SoS: A polyglot notebook and workflow system for both interactive multilanguage data analysis and batch data processing
Bo Peng offers an overview of Script of Scripts (SoS), a Python 3-based workflow engine with a Jupyter frontend that allows the use of multiple kernels in one notebook. This unique combination enables users to analyze data using multiple scripting languages in one notebook and, if needed, convert scripts to workflows in situ to analyze large amounts of data on remote systems.
Talk Title | SoS: A polyglot notebook and workflow system for both interactive multilanguage data analysis and batch data processing |
Speakers | Bo Peng (The University of Texas, MD Anderson Cancer Center) |
Conference | JupyterCon in New York 2018 |
Conf Tag | The Official Jupyter Conference |
Location | New York, New York |
Date | August 22-24, 2018 |
URL | Talk Page |
Slides | Talk Slides |
Video | |
Exploratory data analysis in computationally intensive disciplines often necessitates exploiting a variety of tools implemented in different programming languages and analyzing large datasets on high-performance computing systems (e.g., computer clusters). Despite the large number of kernels that Jupyter supports and the availability of magics for executing scripts in other languages, it remains challenging to use Jupyter to develop multilanguage data analysis workflows and streamline the analysis of large amount of data on remote systems. Bo Peng offers an overview of Script of Scripts, a Python 3-based workflow engine with a Jupyter frontend that allows the use of multiple kernels in one notebook. As a workflow engine, SoS provides an intuitive syntax for creating workflows in process-based, outcome-oriented (makefile style), and mixed styles, as well as a unified interface for executing and managing tasks on a variety of computing platforms with automatic synchronization of files among isolated filesystems. As a ployglot notebook, SoS allows the use of multiple kernels in a single Jupyter notebook. In addition to magics such as %expand and %capture to compose scripts and capture outputs from all Jupyter kernels, SoS allows exchange of variables among kernels of supported languages. Other useful features of the SoS kernel include a side panel that allows scratch execution of statements, preview of files and expressions, and line-by-line execution of statements in cells. This unique combination enables users to analyze data using multiple scripting languages in one notebook and, if needed, convert scripts to workflows to analyze large amounts of data on remote systems. Researchers benefit from the SoS workflow system and Jupyter kernel—they have the flexibility to use their preferred tools for tasks without having to worry about data flow and to perform light interactive analysis while executing heavy remote tasks simultaneous in the same notebook in a neat and organized fashion. SoS is distributed freely under a BSD license. A live Jupyter server and several Docker containers are provided for testing and running SoS easily. The SoS frontend is being ported to JupyterLab with a goal to release it with the release of JupyterLab 1.0.

* [Given entries]:
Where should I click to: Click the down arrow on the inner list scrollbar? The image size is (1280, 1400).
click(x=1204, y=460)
---
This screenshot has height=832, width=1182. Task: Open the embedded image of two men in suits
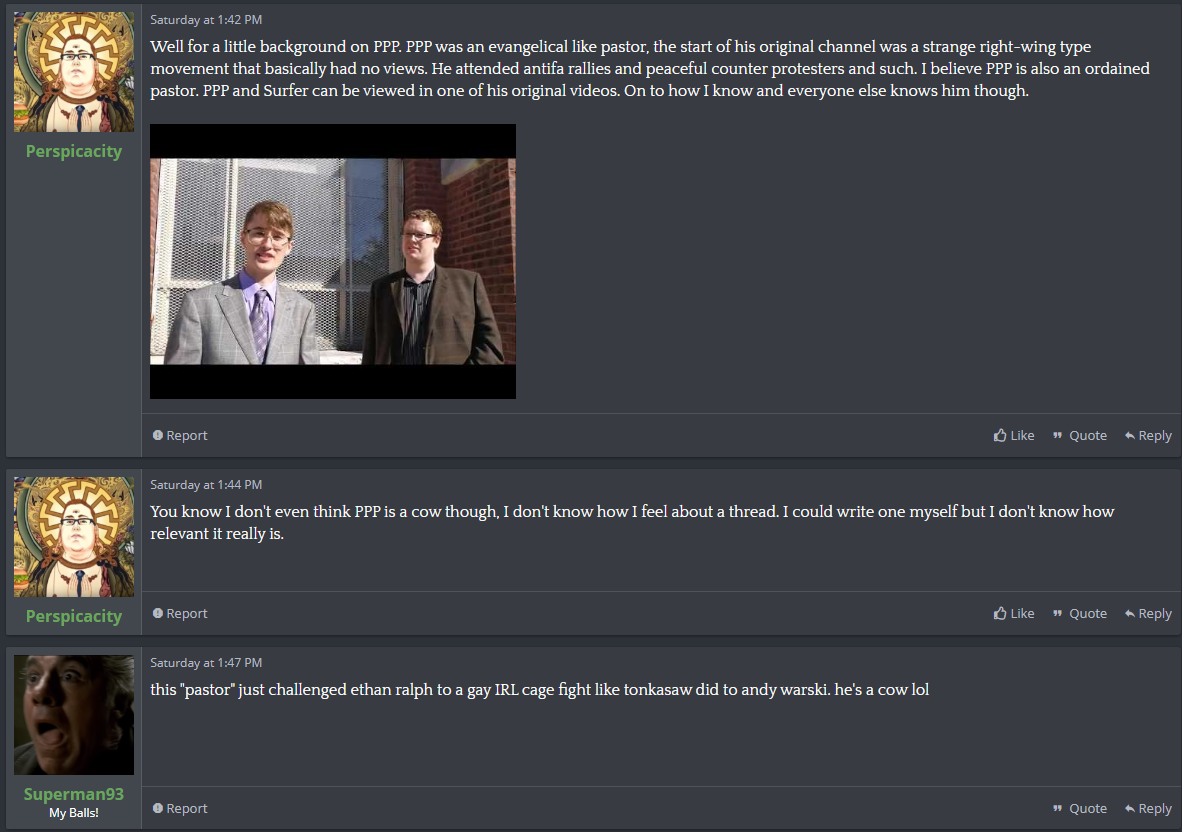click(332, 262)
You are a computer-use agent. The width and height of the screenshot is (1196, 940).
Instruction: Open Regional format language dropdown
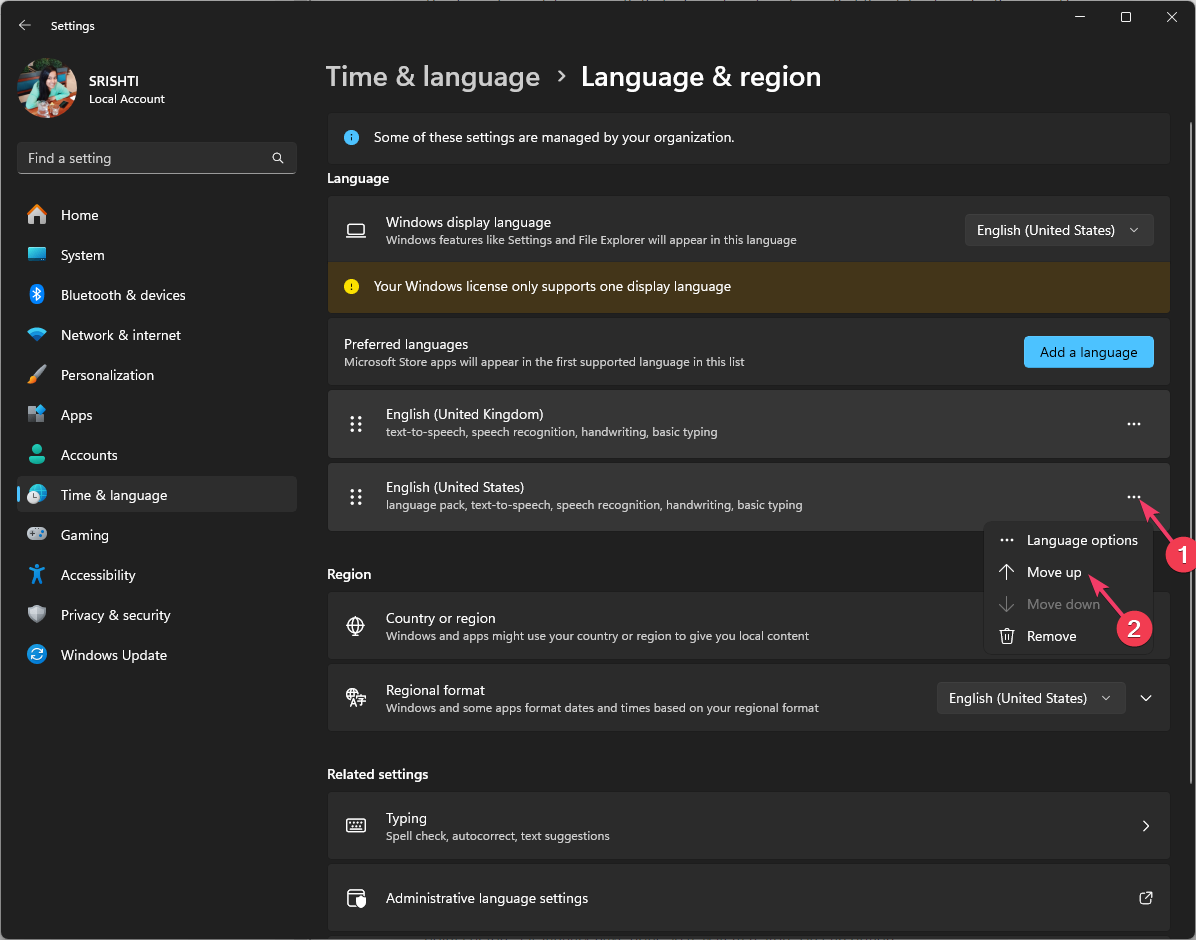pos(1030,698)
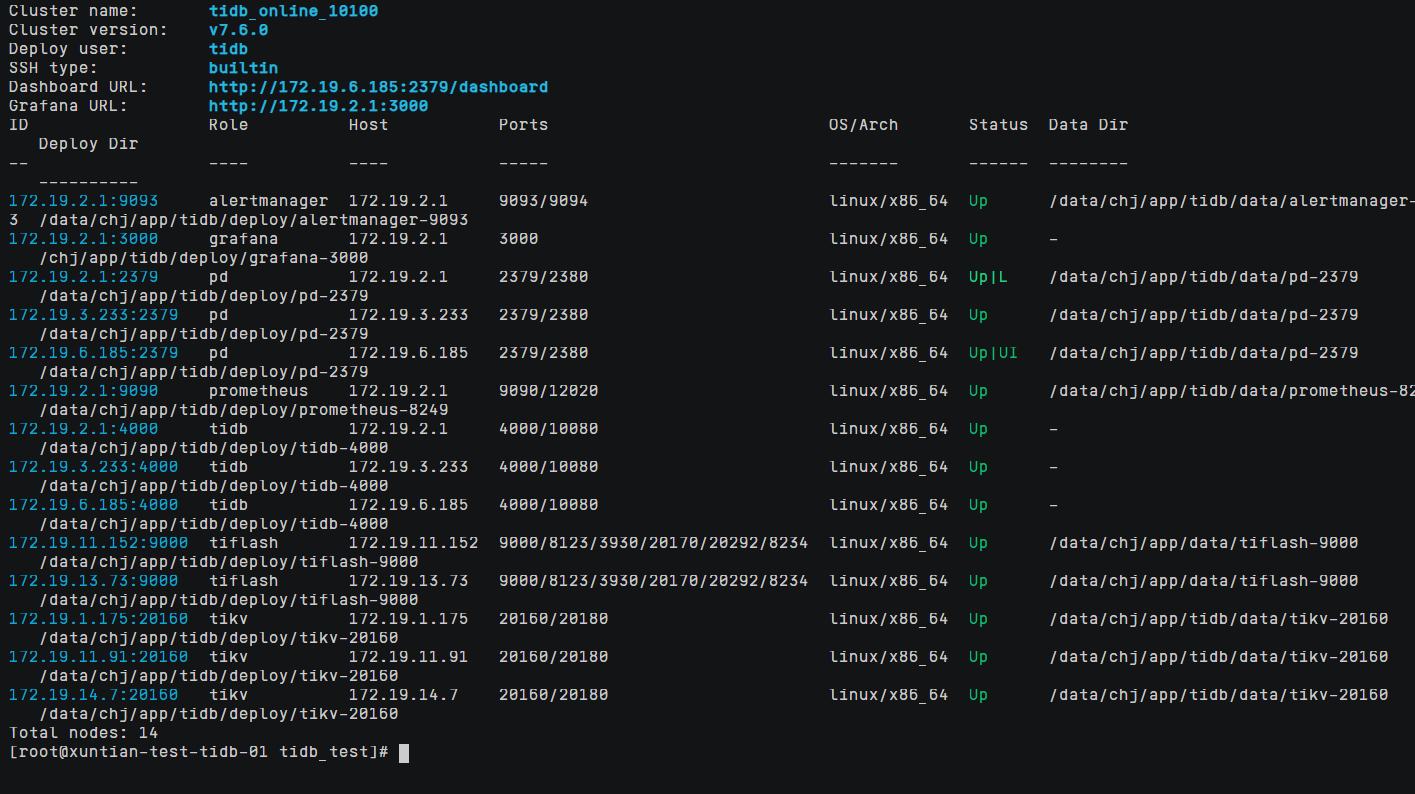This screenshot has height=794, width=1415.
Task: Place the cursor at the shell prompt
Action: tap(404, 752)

* [What to work on]: Decide whether each statement below agrees with the SoS talk description, and answer yes or no, quoting the words from it that decide the matter. (a) SoS is distributed under a GPL license. (b) The side panel of the SoS kernel allows preview of files and expressions. (c) The conference listed for the talk is JupyterCon in New York 2018.

* [Result of the task]:
(a) No: "SoS is distributed freely under a BSD license."
(b) Yes: "a side panel that allows scratch execution of statements, preview of files and expressions"
(c) Yes: "Conference | JupyterCon in New York 2018"